• _Werkinstructies_
Citeer het onderstaande materiaal volledig en woordelijk, regel voor regel.

[Gegevens voor het lokaliseren van woorden en elementen]
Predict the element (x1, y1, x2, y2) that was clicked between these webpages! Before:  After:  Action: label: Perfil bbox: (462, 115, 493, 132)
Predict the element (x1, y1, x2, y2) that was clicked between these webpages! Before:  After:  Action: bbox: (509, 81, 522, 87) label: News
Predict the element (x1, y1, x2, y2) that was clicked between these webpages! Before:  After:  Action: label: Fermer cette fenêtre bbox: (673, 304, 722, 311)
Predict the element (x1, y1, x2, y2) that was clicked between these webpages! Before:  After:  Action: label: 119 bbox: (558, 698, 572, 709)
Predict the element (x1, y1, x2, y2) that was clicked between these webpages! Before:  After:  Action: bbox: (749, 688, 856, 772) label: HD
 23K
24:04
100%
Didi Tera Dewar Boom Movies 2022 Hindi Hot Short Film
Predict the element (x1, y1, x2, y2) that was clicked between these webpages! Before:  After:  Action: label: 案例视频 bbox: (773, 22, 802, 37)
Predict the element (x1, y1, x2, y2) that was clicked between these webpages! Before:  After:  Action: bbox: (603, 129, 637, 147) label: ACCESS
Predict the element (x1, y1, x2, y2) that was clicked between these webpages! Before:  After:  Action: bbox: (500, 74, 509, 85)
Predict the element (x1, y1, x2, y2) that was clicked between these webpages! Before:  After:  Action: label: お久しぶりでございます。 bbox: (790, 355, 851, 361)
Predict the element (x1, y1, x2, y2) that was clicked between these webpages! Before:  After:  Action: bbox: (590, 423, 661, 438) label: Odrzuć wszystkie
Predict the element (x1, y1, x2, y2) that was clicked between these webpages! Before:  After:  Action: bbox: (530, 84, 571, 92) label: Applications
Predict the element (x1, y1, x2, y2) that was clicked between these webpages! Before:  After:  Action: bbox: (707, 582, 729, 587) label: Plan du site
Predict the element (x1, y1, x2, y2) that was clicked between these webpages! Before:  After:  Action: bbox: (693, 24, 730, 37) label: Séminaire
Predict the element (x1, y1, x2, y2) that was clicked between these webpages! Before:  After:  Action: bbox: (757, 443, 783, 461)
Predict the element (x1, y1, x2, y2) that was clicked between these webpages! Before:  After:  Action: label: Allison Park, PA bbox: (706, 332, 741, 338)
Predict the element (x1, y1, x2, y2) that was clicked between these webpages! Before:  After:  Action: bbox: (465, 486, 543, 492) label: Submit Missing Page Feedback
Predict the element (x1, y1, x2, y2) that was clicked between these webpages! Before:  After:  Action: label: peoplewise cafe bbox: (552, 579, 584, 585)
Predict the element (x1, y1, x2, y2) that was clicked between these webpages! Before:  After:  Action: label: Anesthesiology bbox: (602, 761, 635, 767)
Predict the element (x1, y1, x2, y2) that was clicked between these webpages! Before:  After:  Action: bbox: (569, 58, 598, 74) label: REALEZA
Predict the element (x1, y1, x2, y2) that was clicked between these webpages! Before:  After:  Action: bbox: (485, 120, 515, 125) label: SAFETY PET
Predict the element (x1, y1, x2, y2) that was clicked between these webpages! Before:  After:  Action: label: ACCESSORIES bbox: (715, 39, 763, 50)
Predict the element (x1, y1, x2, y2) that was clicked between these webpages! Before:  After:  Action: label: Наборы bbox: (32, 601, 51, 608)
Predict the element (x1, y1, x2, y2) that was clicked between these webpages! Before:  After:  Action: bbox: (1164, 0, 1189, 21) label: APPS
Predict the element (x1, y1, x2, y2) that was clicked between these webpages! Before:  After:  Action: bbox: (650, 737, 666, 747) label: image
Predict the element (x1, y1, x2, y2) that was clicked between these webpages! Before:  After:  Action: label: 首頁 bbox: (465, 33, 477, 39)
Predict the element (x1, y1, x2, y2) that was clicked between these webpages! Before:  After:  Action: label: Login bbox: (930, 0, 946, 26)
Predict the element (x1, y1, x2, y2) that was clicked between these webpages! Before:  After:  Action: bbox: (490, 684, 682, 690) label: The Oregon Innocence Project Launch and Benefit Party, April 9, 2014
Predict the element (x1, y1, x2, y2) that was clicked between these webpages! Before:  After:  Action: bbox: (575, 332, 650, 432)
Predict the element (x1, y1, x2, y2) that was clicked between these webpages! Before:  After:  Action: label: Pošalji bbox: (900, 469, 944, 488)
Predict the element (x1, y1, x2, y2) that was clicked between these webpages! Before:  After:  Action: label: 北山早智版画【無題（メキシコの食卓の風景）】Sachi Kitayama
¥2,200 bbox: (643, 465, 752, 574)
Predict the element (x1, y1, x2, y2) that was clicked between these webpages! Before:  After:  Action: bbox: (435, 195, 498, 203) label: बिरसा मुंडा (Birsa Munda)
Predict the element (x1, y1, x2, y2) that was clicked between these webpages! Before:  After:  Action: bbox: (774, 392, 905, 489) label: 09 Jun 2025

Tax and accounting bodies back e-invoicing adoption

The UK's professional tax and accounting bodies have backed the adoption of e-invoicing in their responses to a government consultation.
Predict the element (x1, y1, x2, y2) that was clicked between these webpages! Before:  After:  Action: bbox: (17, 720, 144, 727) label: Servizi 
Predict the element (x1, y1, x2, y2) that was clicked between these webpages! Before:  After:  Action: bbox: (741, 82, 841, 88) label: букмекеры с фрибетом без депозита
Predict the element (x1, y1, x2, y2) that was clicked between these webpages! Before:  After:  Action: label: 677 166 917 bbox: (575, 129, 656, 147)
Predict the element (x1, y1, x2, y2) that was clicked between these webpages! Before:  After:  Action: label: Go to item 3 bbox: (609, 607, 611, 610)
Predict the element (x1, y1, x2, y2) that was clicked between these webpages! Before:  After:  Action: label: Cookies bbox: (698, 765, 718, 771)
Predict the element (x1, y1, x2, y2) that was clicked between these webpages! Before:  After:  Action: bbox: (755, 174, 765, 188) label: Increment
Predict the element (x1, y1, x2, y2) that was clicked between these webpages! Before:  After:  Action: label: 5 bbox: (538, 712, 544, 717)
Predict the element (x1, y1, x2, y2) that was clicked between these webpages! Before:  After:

• _Volledige uitvoer_
Predict the element (x1, y1, x2, y2) that was clicked between these webpages! Before:  After:  Action: label: Perfil bbox: (462, 115, 493, 132)
Predict the element (x1, y1, x2, y2) that was clicked between these webpages! Before:  After:  Action: bbox: (509, 81, 522, 87) label: News
Predict the element (x1, y1, x2, y2) that was clicked between these webpages! Before:  After:  Action: label: Fermer cette fenêtre bbox: (673, 304, 722, 311)
Predict the element (x1, y1, x2, y2) that was clicked between these webpages! Before:  After:  Action: label: 119 bbox: (558, 698, 572, 709)
Predict the element (x1, y1, x2, y2) that was clicked between these webpages! Before:  After:  Action: bbox: (749, 688, 856, 772) label: HD
 23K
24:04
100%
Didi Tera Dewar Boom Movies 2022 Hindi Hot Short Film
Predict the element (x1, y1, x2, y2) that was clicked between these webpages! Before:  After:  Action: label: 案例视频 bbox: (773, 22, 802, 37)
Predict the element (x1, y1, x2, y2) that was clicked between these webpages! Before:  After:  Action: bbox: (603, 129, 637, 147) label: ACCESS
Predict the element (x1, y1, x2, y2) that was clicked between these webpages! Before:  After:  Action: bbox: (500, 74, 509, 85)
Predict the element (x1, y1, x2, y2) that was clicked between these webpages! Before:  After:  Action: label: お久しぶりでございます。 bbox: (790, 355, 851, 361)
Predict the element (x1, y1, x2, y2) that was clicked between these webpages! Before:  After:  Action: bbox: (590, 423, 661, 438) label: Odrzuć wszystkie
Predict the element (x1, y1, x2, y2) that was clicked between these webpages! Before:  After:  Action: bbox: (530, 84, 571, 92) label: Applications
Predict the element (x1, y1, x2, y2) that was clicked between these webpages! Before:  After:  Action: bbox: (707, 582, 729, 587) label: Plan du site
Predict the element (x1, y1, x2, y2) that was clicked between these webpages! Before:  After:  Action: bbox: (693, 24, 730, 37) label: Séminaire
Predict the element (x1, y1, x2, y2) that was clicked between these webpages! Before:  After:  Action: bbox: (757, 443, 783, 461)
Predict the element (x1, y1, x2, y2) that was clicked between these webpages! Before:  After:  Action: label: Allison Park, PA bbox: (706, 332, 741, 338)
Predict the element (x1, y1, x2, y2) that was clicked between these webpages! Before:  After:  Action: bbox: (465, 486, 543, 492) label: Submit Missing Page Feedback
Predict the element (x1, y1, x2, y2) that was clicked between these webpages! Before:  After:  Action: label: peoplewise cafe bbox: (552, 579, 584, 585)
Predict the element (x1, y1, x2, y2) that was clicked between these webpages! Before:  After:  Action: label: Anesthesiology bbox: (602, 761, 635, 767)
Predict the element (x1, y1, x2, y2) that was clicked between these webpages! Before:  After:  Action: bbox: (569, 58, 598, 74) label: REALEZA
Predict the element (x1, y1, x2, y2) that was clicked between these webpages! Before:  After:  Action: bbox: (485, 120, 515, 125) label: SAFETY PET
Predict the element (x1, y1, x2, y2) that was clicked between these webpages! Before:  After:  Action: label: ACCESSORIES bbox: (715, 39, 763, 50)
Predict the element (x1, y1, x2, y2) that was clicked between these webpages! Before:  After:  Action: label: Наборы bbox: (32, 601, 51, 608)
Predict the element (x1, y1, x2, y2) that was clicked between these webpages! Before:  After:  Action: bbox: (1164, 0, 1189, 21) label: APPS
Predict the element (x1, y1, x2, y2) that was clicked between these webpages! Before:  After:  Action: bbox: (650, 737, 666, 747) label: image
Predict the element (x1, y1, x2, y2) that was clicked between these webpages! Before:  After:  Action: label: 首頁 bbox: (465, 33, 477, 39)
Predict the element (x1, y1, x2, y2) that was clicked between these webpages! Before:  After:  Action: label: Login bbox: (930, 0, 946, 26)
Predict the element (x1, y1, x2, y2) that was clicked between these webpages! Before:  After:  Action: bbox: (490, 684, 682, 690) label: The Oregon Innocence Project Launch and Benefit Party, April 9, 2014
Predict the element (x1, y1, x2, y2) that was clicked between these webpages! Before:  After:  Action: bbox: (575, 332, 650, 432)
Predict the element (x1, y1, x2, y2) that was clicked between these webpages! Before:  After:  Action: label: Pošalji bbox: (900, 469, 944, 488)
Predict the element (x1, y1, x2, y2) that was clicked between these webpages! Before:  After:  Action: label: 北山早智版画【無題（メキシコの食卓の風景）】Sachi Kitayama
¥2,200 bbox: (643, 465, 752, 574)
Predict the element (x1, y1, x2, y2) that was clicked between these webpages! Before:  After:  Action: bbox: (435, 195, 498, 203) label: बिरसा मुंडा (Birsa Munda)
Predict the element (x1, y1, x2, y2) that was clicked between these webpages! Before:  After:  Action: bbox: (774, 392, 905, 489) label: 09 Jun 2025

Tax and accounting bodies back e-invoicing adoption

The UK's professional tax and accounting bodies have backed the adoption of e-invoicing in their responses to a government consultation.
Predict the element (x1, y1, x2, y2) that was clicked between these webpages! Before:  After:  Action: bbox: (17, 720, 144, 727) label: Servizi 
Predict the element (x1, y1, x2, y2) that was clicked between these webpages! Before:  After:  Action: bbox: (741, 82, 841, 88) label: букмекеры с фрибетом без депозита
Predict the element (x1, y1, x2, y2) that was clicked between these webpages! Before:  After:  Action: label: 677 166 917 bbox: (575, 129, 656, 147)
Predict the element (x1, y1, x2, y2) that was clicked between these webpages! Before:  After:  Action: label: Go to item 3 bbox: (609, 607, 611, 610)
Predict the element (x1, y1, x2, y2) that was clicked between these webpages! Before:  After:  Action: label: Cookies bbox: (698, 765, 718, 771)
Predict the element (x1, y1, x2, y2) that was clicked between these webpages! Before:  After:  Action: bbox: (755, 174, 765, 188) label: Increment
Predict the element (x1, y1, x2, y2) that was clicked between these webpages! Before:  After:  Action: label: 5 bbox: (538, 712, 544, 717)
Predict the element (x1, y1, x2, y2) that was clicked between these webpages! Before:  After:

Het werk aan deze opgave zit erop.